Indeed, by the time this paper has reached most office workers, they've probably already notched up a full-on morning, perhaps travailed through lunch and be dreaming of 5:29pm precisely, give or take a few seconds, when the day at the office hopefully draws to a close.
Even so, the age of the BlackBerry, the iPhone and the laptop means work often doesn't end then.
According to a new report, workers enter "work mode" earlier than ever before, skip proper meals during the day and then continue to mull over their jobs and e-mails well into the evening – until around 8pm – long after they should have logged off.
Do you think you will be finishing work on time today?
For them, the traditional nine-to-five working day has gone the way of workplace pensions, gold watches for long service and ladies in pinnies pushing tea trolleys – consigned to the employment history books as something ageing relatives enjoyed.
There's no time for a 90s-style, three-hour power lunch down the local wine bar any longer.
Instead today's workforce manage a mere morsel of lunch, guzzled in an indigestion-inducing 33 minutes.
None of which is very healthy, says food brand Merchant Gourmet, which commissioned the research.
"Due to the time we start thinking about work and when we finally switch off our BlackBerry, we're spending almost 12 hours a day in work mode," says the firm's Clive Moxham.
"This is affecting our diets, our health and our ability to unwind."

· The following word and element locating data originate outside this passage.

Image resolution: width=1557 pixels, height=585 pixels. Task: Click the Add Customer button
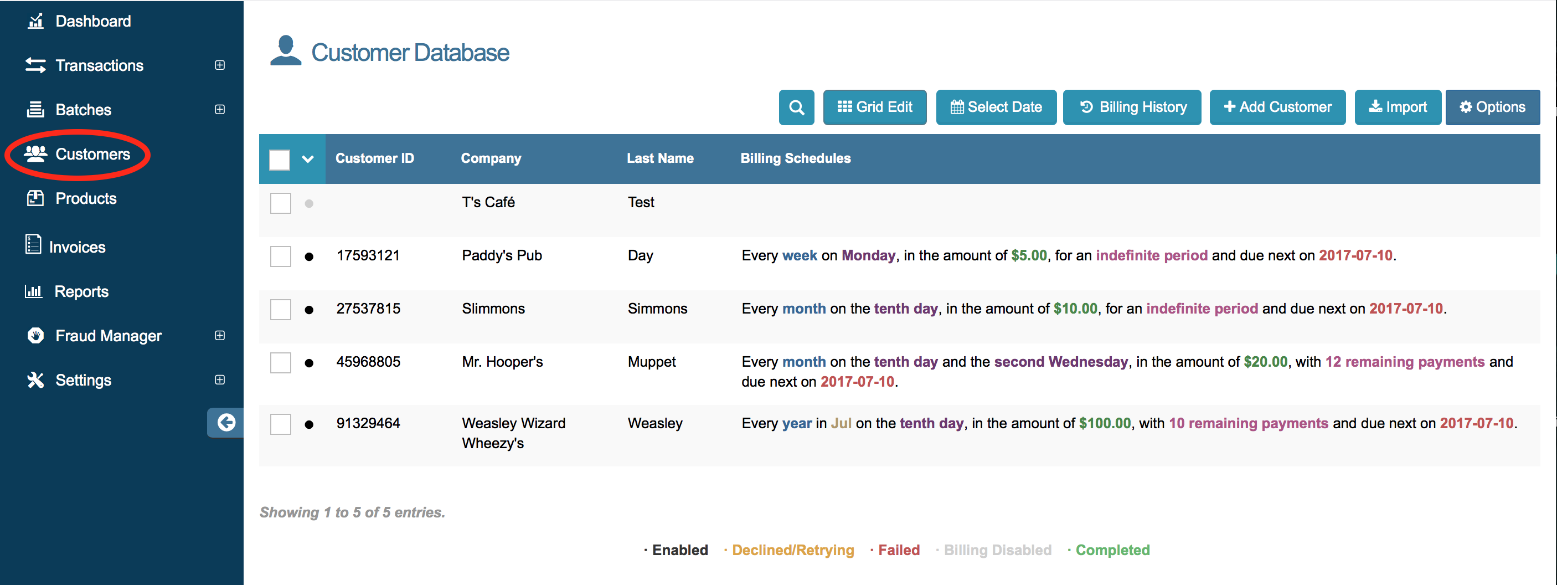tap(1277, 108)
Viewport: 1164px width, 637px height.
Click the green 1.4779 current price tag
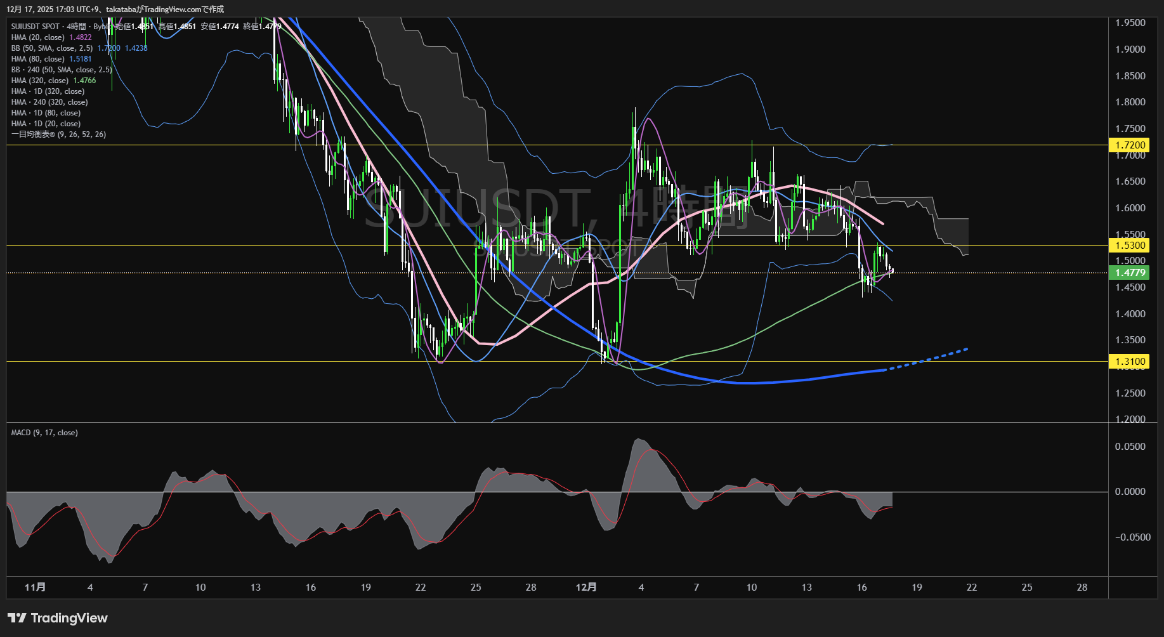[1130, 273]
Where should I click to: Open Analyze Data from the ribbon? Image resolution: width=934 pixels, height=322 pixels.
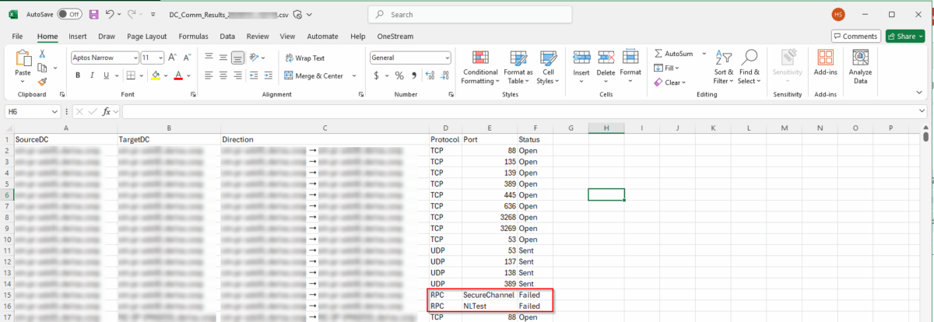860,65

The research says our working day starts at 7:41am, roughly an hour after we wake, when the realisation of what awaits us in the day ahead hits like a slap in the face with a chunky PowerPoint presentation printout.
One in three workers is already at their desk by 8am, while one in five combines work with eating breakfast.

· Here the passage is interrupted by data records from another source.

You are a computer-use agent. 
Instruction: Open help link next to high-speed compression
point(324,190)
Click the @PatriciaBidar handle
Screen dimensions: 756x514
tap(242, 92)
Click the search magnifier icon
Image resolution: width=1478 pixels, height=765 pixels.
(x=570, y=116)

Come lunchtime, one in six keeps busy while eating and one in 14 doesn't stop for lunch at all.
OK, so it's not quite the kind of working day endured by Victorian miners, but wasn't the onset of all this fancy new technology supposed to buy us more time – not less?
Edinburgh-based employment life coach specialist Pauline McLeod, of Tres Bon Coaching, sees many clients who regularly work 12-14 hour days.

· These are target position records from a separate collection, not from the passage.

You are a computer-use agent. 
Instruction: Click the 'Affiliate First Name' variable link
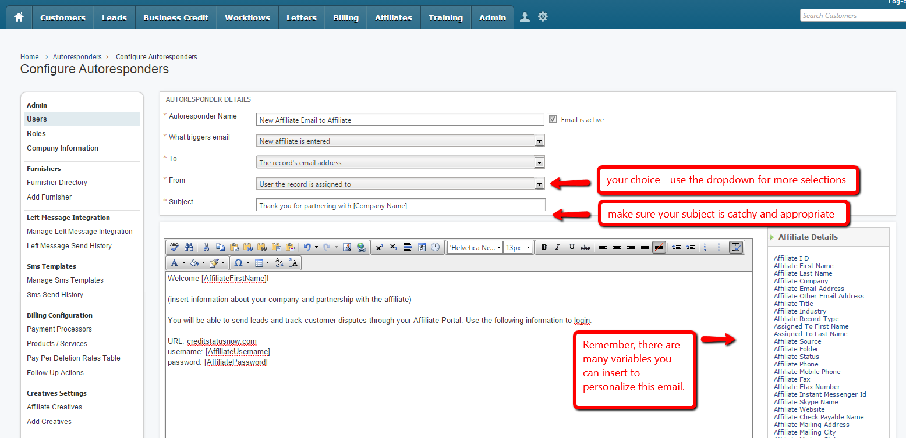tap(804, 266)
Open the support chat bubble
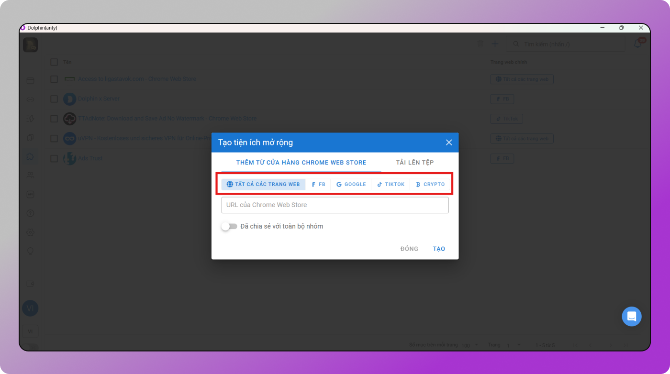The width and height of the screenshot is (670, 374). click(631, 317)
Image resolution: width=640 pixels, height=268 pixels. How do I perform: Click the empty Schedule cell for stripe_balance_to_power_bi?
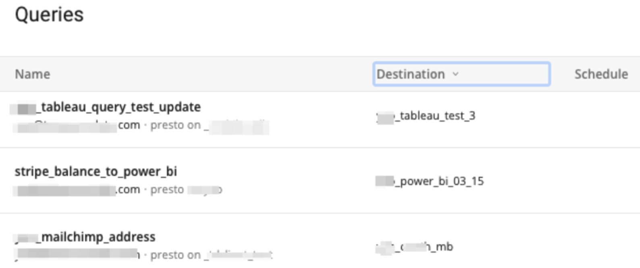coord(601,181)
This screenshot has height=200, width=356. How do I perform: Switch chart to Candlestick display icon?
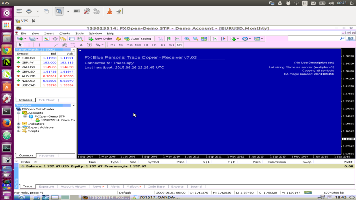[168, 39]
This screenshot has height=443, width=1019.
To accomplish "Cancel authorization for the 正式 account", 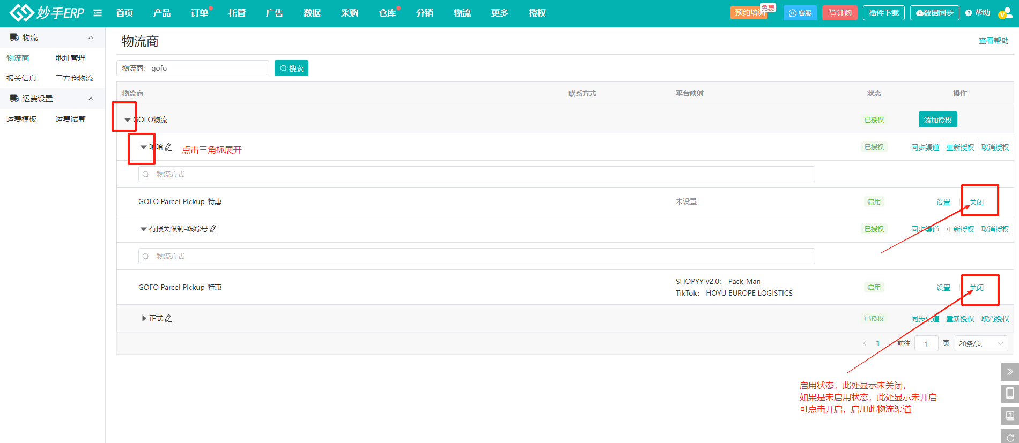I will 995,319.
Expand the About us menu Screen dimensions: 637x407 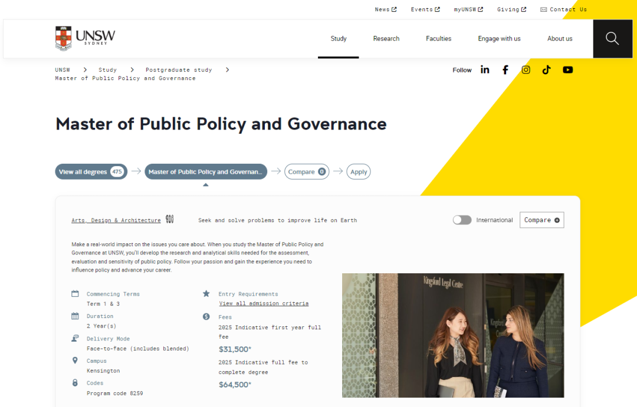click(x=560, y=39)
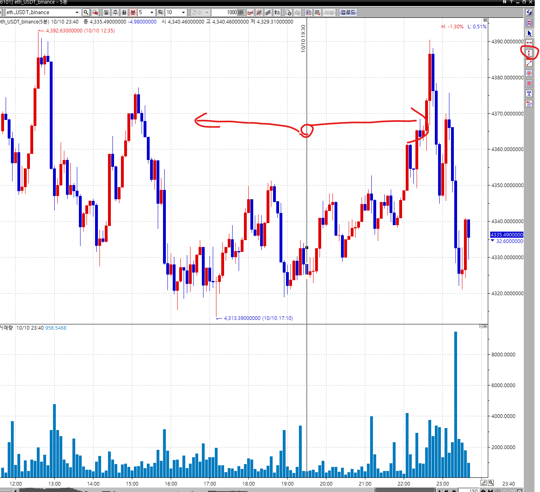Screen dimensions: 540x492
Task: Click the symbol search magnifier icon
Action: 86,13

However, she points out there is a difference between high-flying executives who need to be permanently in touch with work, and the rest of us who have simply either forgotten how to log off or choose to keep working because we think it makes us look good to the boss.
"In this digital media age people have access to log on to work at all kinds of crazy times," she says. "But they are creating a rod for their own backs.
"It's a particular problem in the current climate, when people are worried about redundancy and thinking that if they don't work and aren't seen to be working as much as possible, then they could be seen as expendable.
"The problem then is that they burn themselves out, it becomes expected that they will always be available to be contacted even at home.
"They became tired out and often the result is that they don't actually do their job as well as they could do if they actually had some time to recharge their batteries.
"It's a vicious circle."
While half of the 4,000 respondents to the Merchant Gourmet survey pointed out they wouldn't get all their work done if they tried to keep to normal working hours, a quarter admitted they stayed later at work than necessary just to impress the boss.
Katie Tomlinson, senior branch manager at recruitment agency Office Angels in George Street, Edinburgh, agrees that many find it hard to simply "switch off".
"Mobile devices such as laptops, BlackBerries and iPhones have become an everyday part of our working lives.
"Without doubt, there are many advantages to 'being connected' 24/7. It can make it easier for us to stay on top of our workload whether or not we're in the office, which helps to reduce e-mail backlog for starters.
"It can make communicating with clients and colleagues overseas much easier given time differences.
"The traditional nine-to-five role is becoming increasingly outdated due to this hyper-connectivity that comes with mobile devices."
That brings pitfalls, she warns.
"Given how quick and easy it is to access inboxes and work documents from mobile devices, there's a danger that we'll never fully switch off from work.
"It's about striking the right balance."
She urges workers to learn to just switch off the BlackBerry or iPhone to avoid the temptation to check and respond immediately to items that could wait.
"Your employer might also thank you for it as you'll be more productive after a proper break."
Life coach Pauline agrees: "It's tempting to keep on checking the e-mails and logging on into the evening, but the best thing to do is limit yourself, switch off, go to meet friends or go to the cinema.
"That way you recharge yourself and are better placed to deal with work next day.
"Remember, employers will value a worker who can come up with creative ideas and suggestions because they are refreshed, than one who is tired out."